Linda Putnam is an American scholar and professor in the Department of Communication at the University of California, Santa Barbara. She is known for her theories on organizational communication and her publications focused on conflict management and negotiation, discourse and interaction analysis and organizational paradoxes and dilemmas. Her early work fostered the interpretive turn in the field, as an approach that focuses on sense-making, language, and meaning. This research led to the 1993 Charles H. Woolbert Award from the National Communication Association for original research that had stood the test of time. The Organizational Communication Division of the International Communication Association (ICA) named its Linda L. Putnam Early Career Award after her. Putnam is a past-president of the International Association for Conflict Management (1993-1994), the ICA (2000-2003), and the Council of Communication Associations (2000-2002).
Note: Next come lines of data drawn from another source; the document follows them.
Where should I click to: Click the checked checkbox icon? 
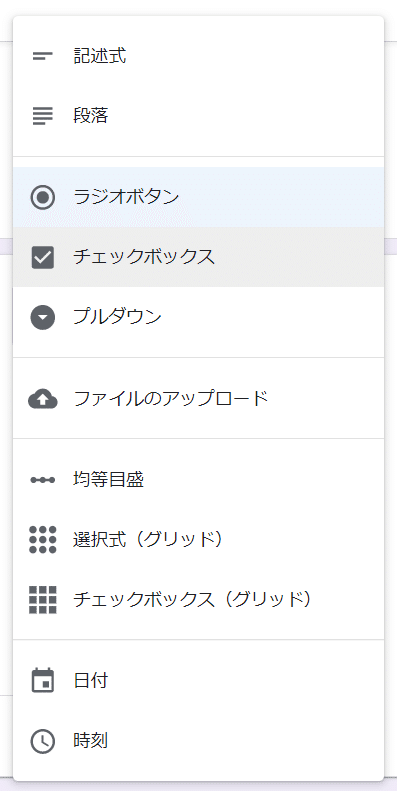pos(42,257)
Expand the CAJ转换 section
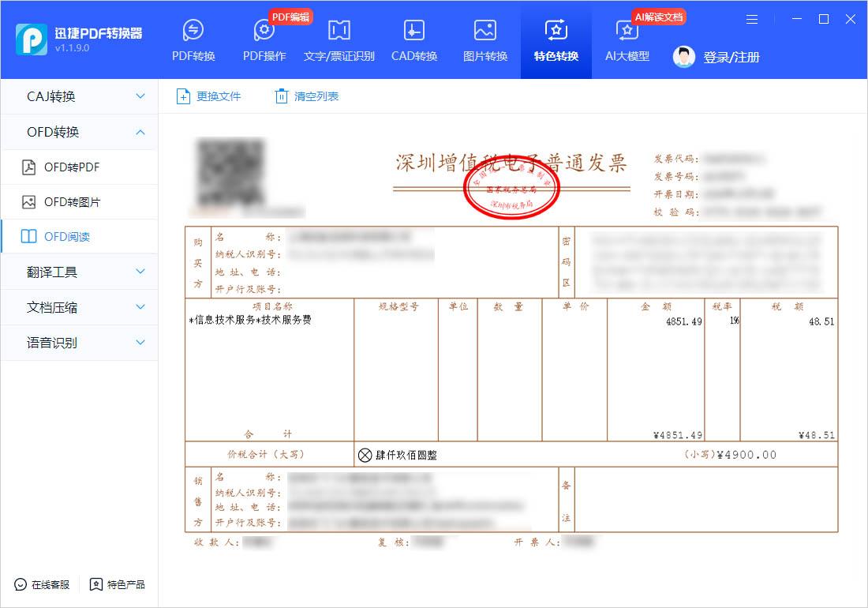 (x=78, y=96)
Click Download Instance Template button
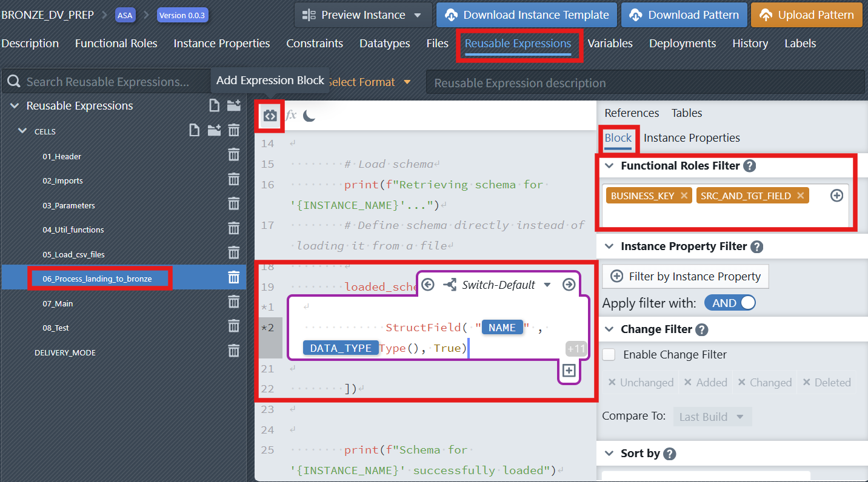This screenshot has width=868, height=482. click(x=526, y=15)
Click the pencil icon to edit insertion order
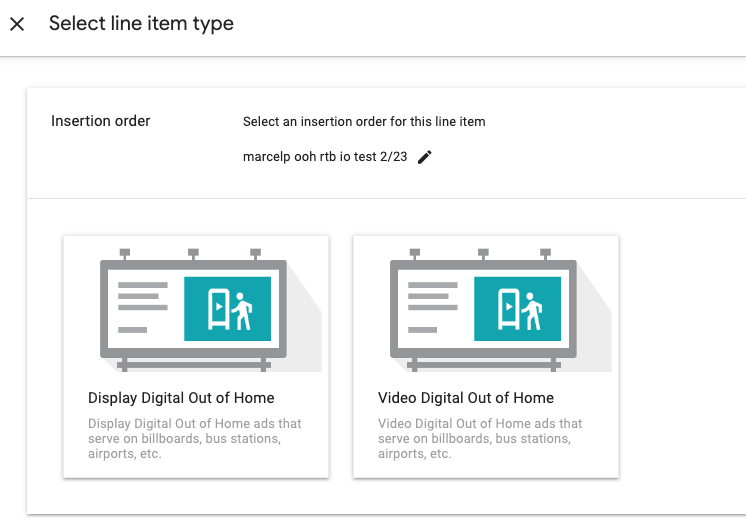 coord(424,157)
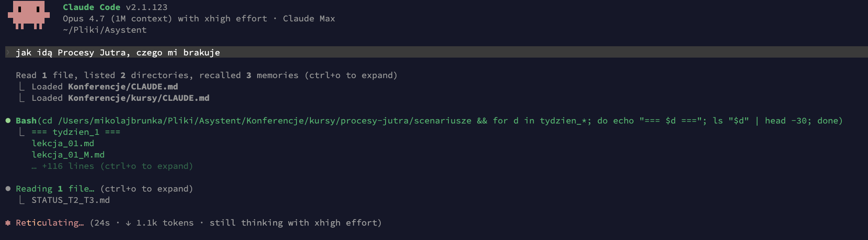Click the down arrow next to 1.1k tokens
868x240 pixels.
click(128, 223)
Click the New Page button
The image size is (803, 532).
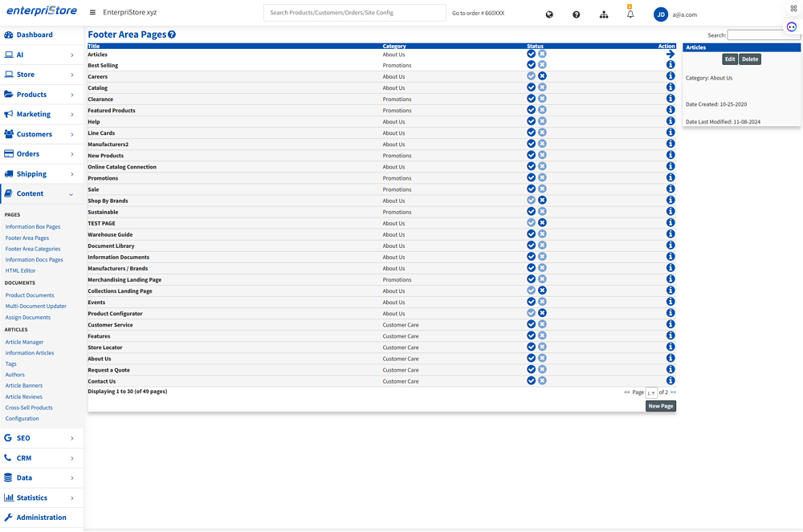[x=660, y=406]
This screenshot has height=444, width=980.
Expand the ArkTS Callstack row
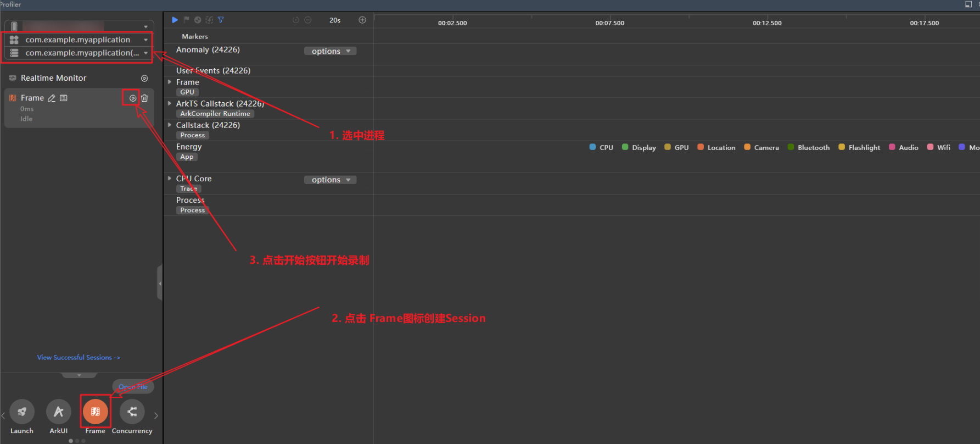(170, 103)
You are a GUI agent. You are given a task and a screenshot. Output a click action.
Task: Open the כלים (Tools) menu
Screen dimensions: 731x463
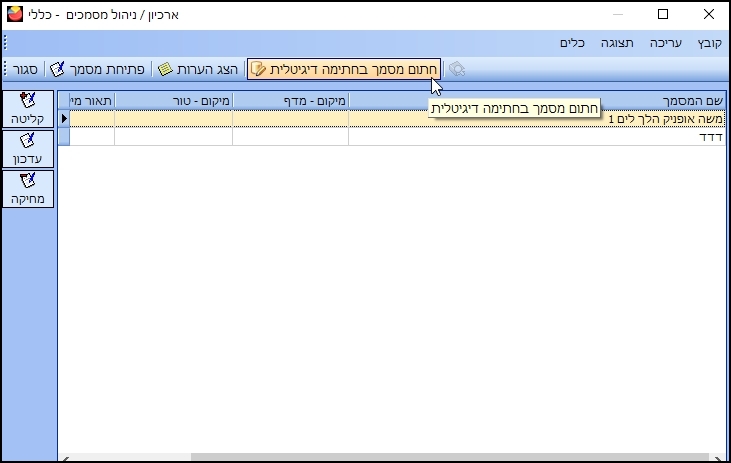(x=573, y=44)
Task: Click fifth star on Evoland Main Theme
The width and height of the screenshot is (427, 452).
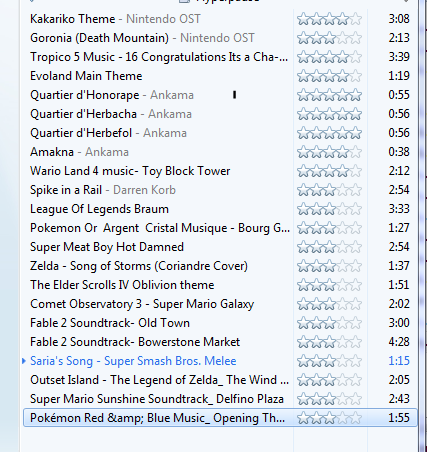Action: point(356,76)
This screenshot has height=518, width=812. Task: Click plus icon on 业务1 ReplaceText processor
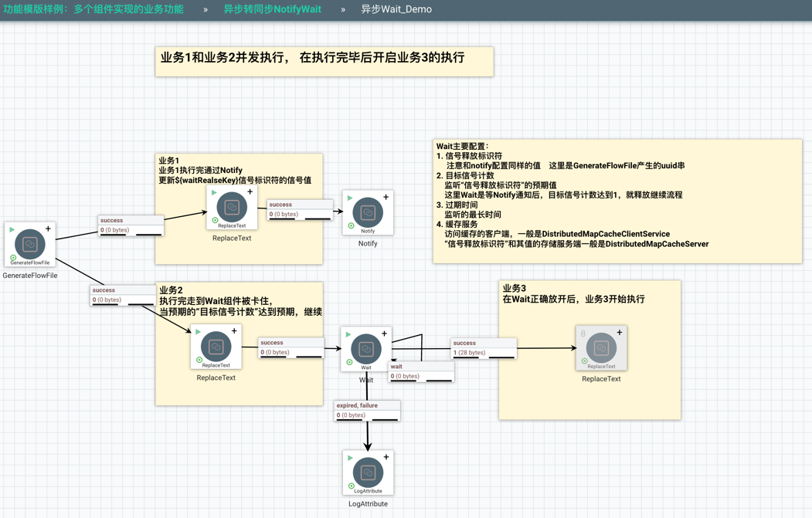click(x=250, y=192)
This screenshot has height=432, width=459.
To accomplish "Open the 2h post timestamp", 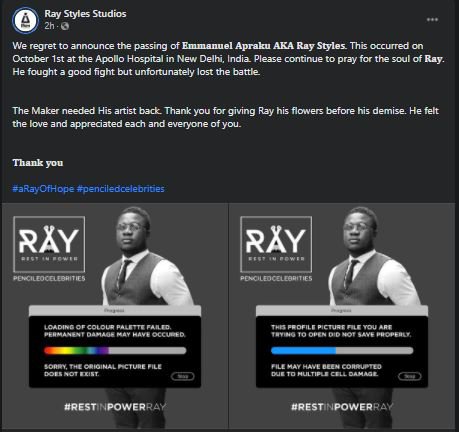I will [x=49, y=26].
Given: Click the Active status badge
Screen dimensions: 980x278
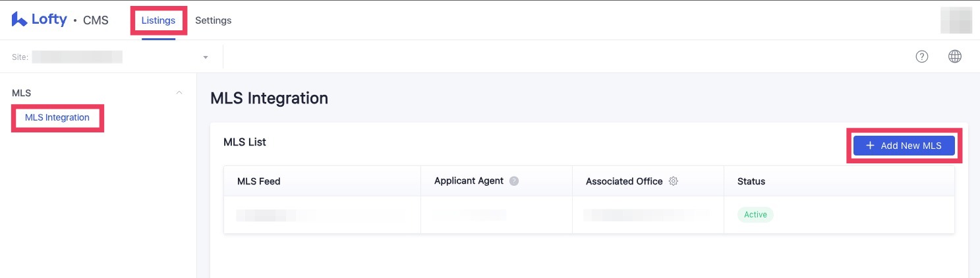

Putnam has conducted studies on multiparty environmental disputes, negotiation teams, and labor conflicts. Her discourse studies are focused heavily on tensions and contradictions and also incorporate metaphors, narratives, discursive framing, and arguments. Putnam's work also focuses on the contradictions within the arenas of work-life issues within organizations, organizational change and open office environments.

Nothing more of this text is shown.